第3話 手ぬぐいの小鳥(3、文鳥)


ぴぴぴ。

佐和商店での仕事中。

すみれさかきは、店内で鳥の鳴き声を聞いた。顔を見合わせ店内を探すが、それらしき鳥はいない。

「鳥の声だよな?」

「ええ。そうだと思いますが」

二人で首を傾げていると、白く小さな何かが急に菫の肩に止まった。

「えっ!?」

固まる菫の肩へ目をやった榊は、驚いた表情になる。

「文鳥か?」

改めて見れば、白く愛らしい姿の文鳥だった。

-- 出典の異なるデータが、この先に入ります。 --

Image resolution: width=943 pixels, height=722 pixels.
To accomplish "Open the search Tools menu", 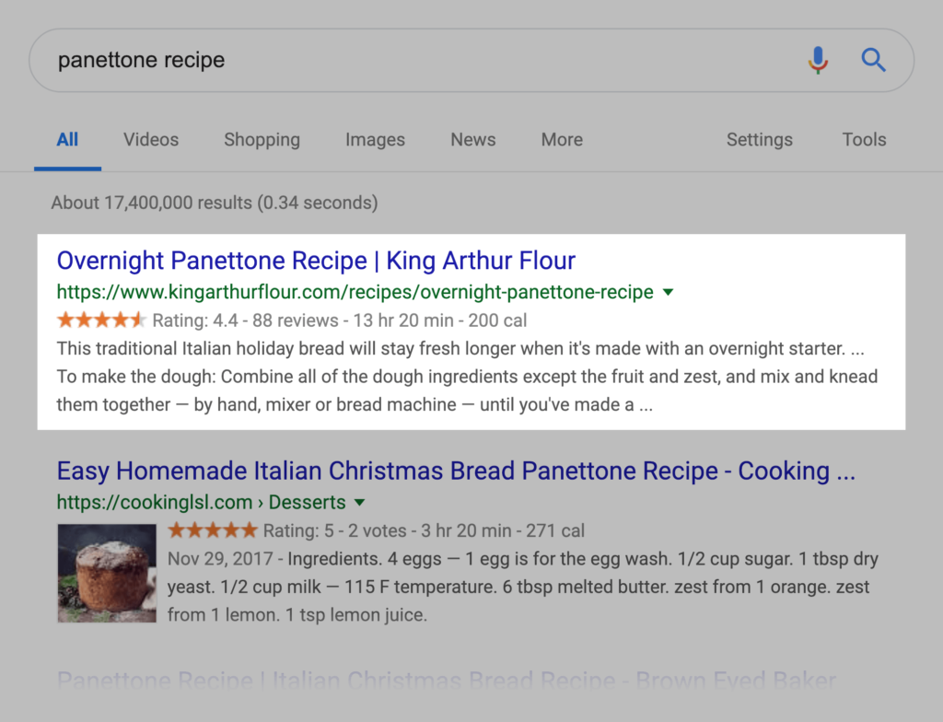I will [864, 140].
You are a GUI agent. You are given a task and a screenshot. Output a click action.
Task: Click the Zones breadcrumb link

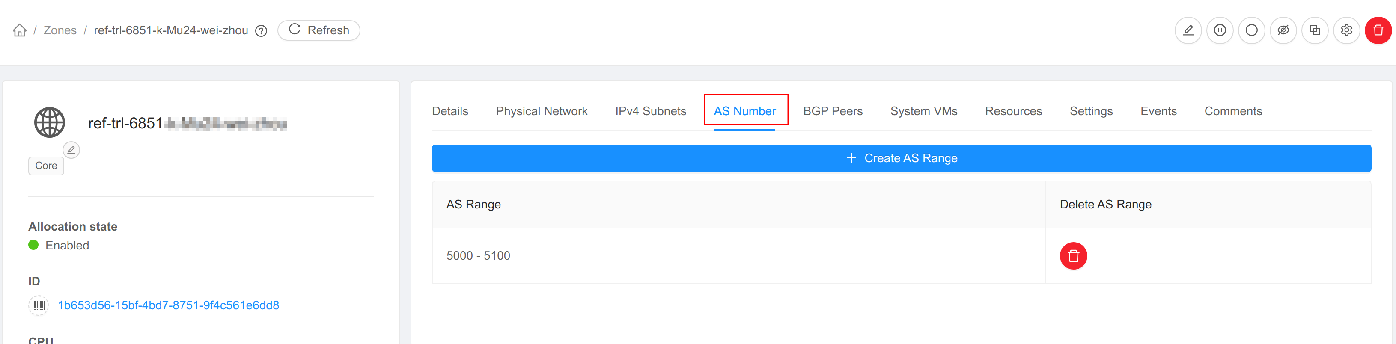pyautogui.click(x=60, y=30)
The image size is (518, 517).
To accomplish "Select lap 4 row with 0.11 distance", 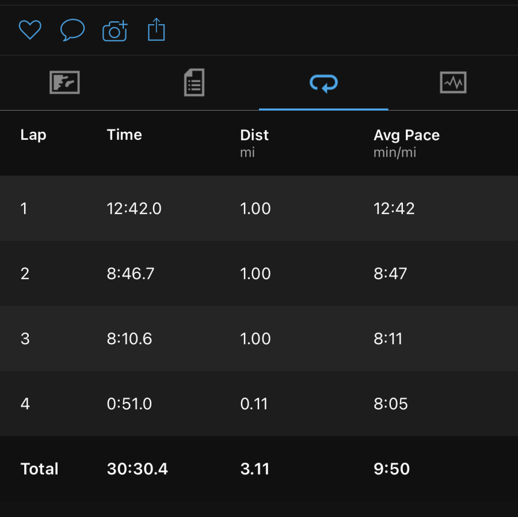I will click(x=259, y=404).
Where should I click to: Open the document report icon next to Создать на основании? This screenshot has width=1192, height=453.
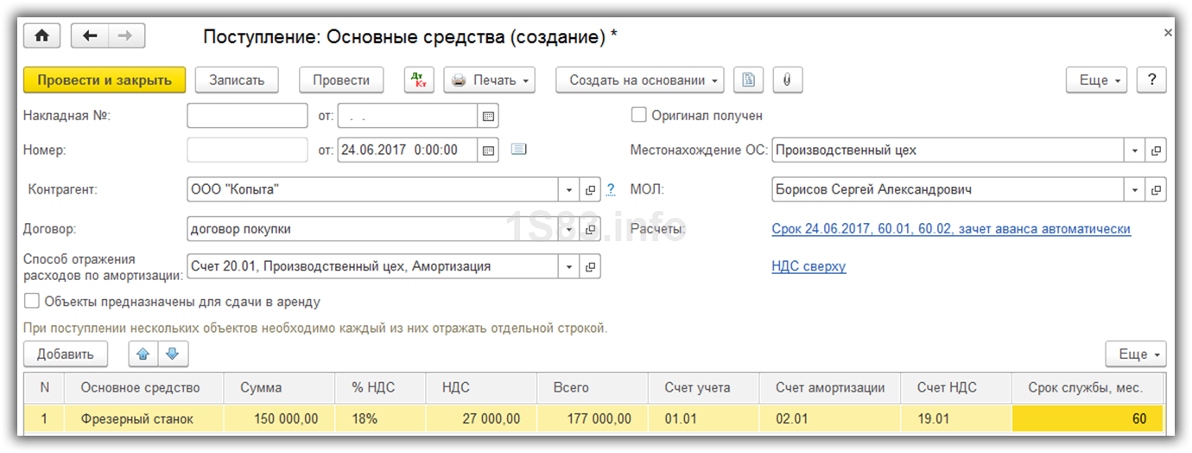coord(748,80)
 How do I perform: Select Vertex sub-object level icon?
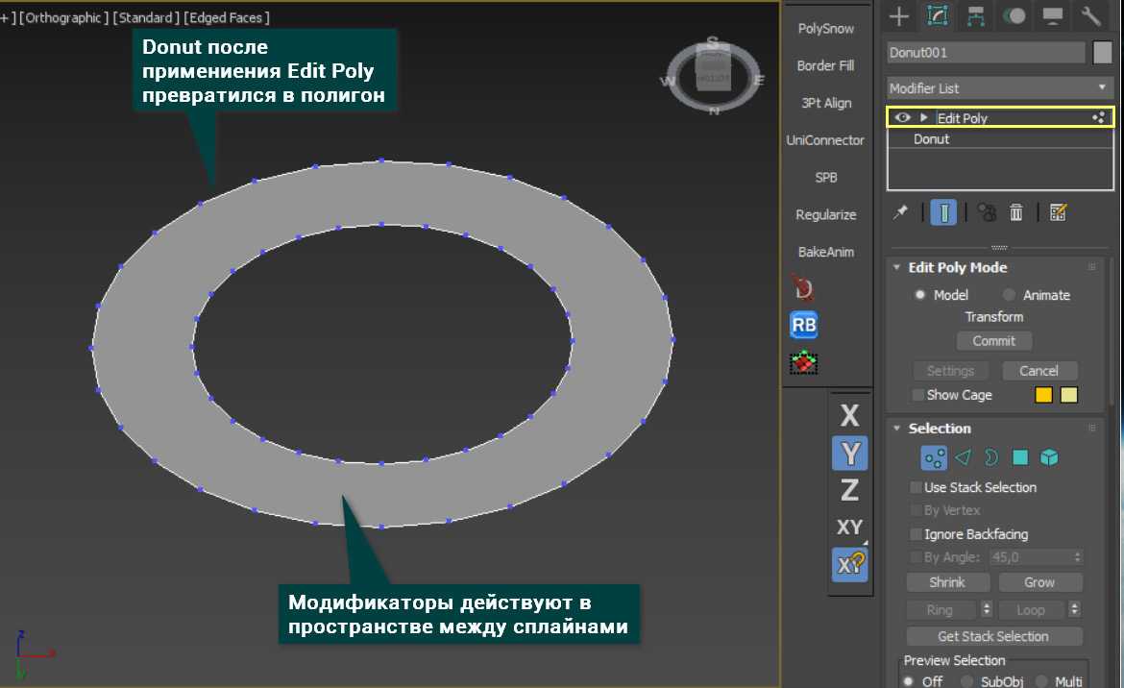tap(933, 458)
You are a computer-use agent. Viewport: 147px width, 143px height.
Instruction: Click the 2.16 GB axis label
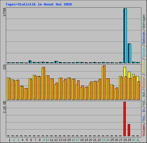pos(4,107)
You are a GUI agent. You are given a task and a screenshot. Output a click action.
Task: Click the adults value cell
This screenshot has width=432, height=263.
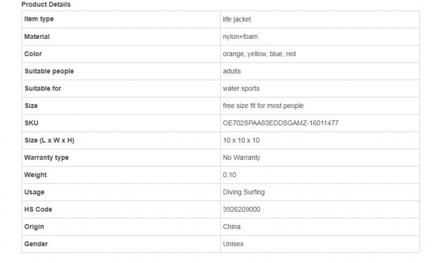[x=232, y=71]
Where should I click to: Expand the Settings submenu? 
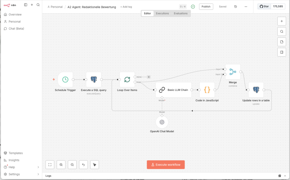38,174
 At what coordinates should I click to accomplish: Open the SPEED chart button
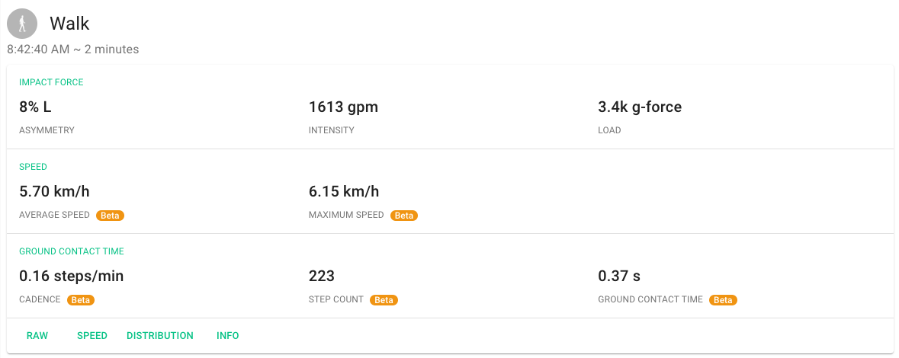(x=92, y=336)
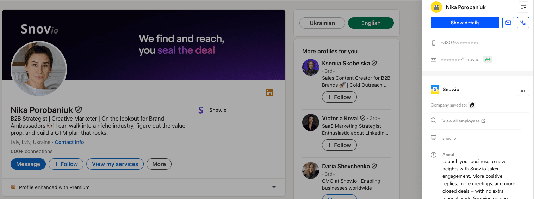
Task: Click Nika Porobaniuk's profile photo
Action: 39,68
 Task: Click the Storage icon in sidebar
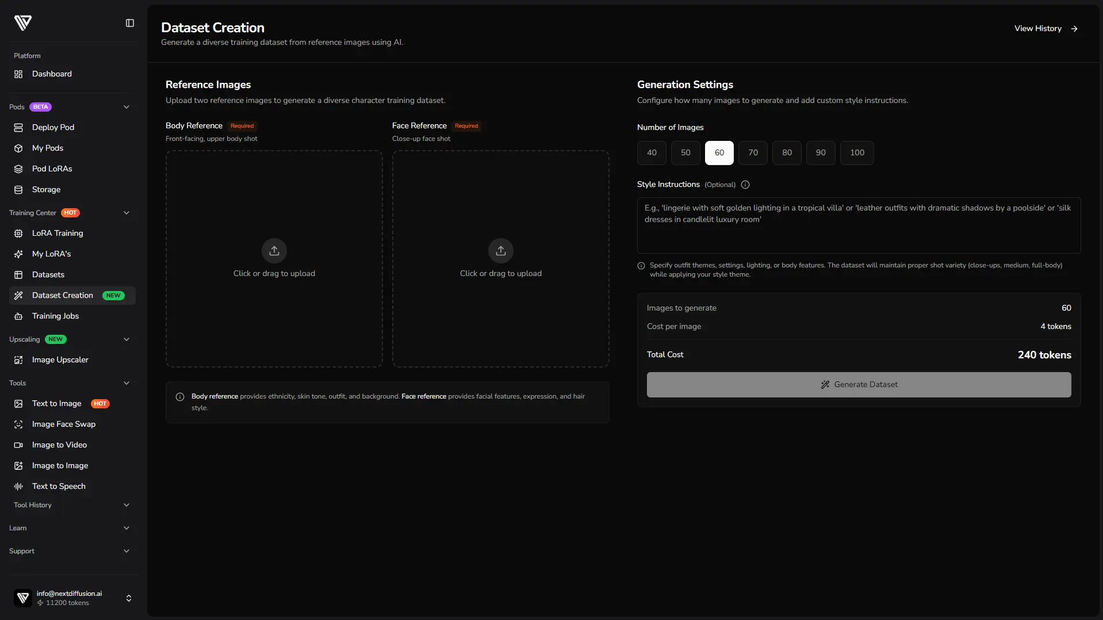coord(18,190)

半透明の。我関せず、という顔でリラックスしているようにも見える。

「……鳥の幽霊って珍しいですね」

「何?ここ鳥もいんの?」

二人で呆然としていると、明るい声が降って来た。

「あっ、小雪ちゃんいた!」

ふわりと、すずが降りて来た。店に居着く少女の怪異。

「小雪ちゃん?」

すずの登場にはさして驚かず、菫と榊は彼女を見る。

「うん!私の手ぬぐいのこ!」

すずは得意げに、手に持つ手ぬぐいを広げた。古いが小綺麗な手ぬぐいの中には、笹の葉と一つの鳥籠が描かれている。

「窮屈なんだって。だからたまに遊びに行っちゃうの」

菫と榊は複雑な顔で、手ぬぐいと文鳥を見比べる。小雪は、すずの手に舞い戻った。ぴぴ、と小さく鳴く。

「お花のお姉ちゃんの肩、気持ち良かったって!良かったね」

「……ありがとう」

すずと小雪に目線を合わせて言う菫の肩を、榊はそっと叩いた。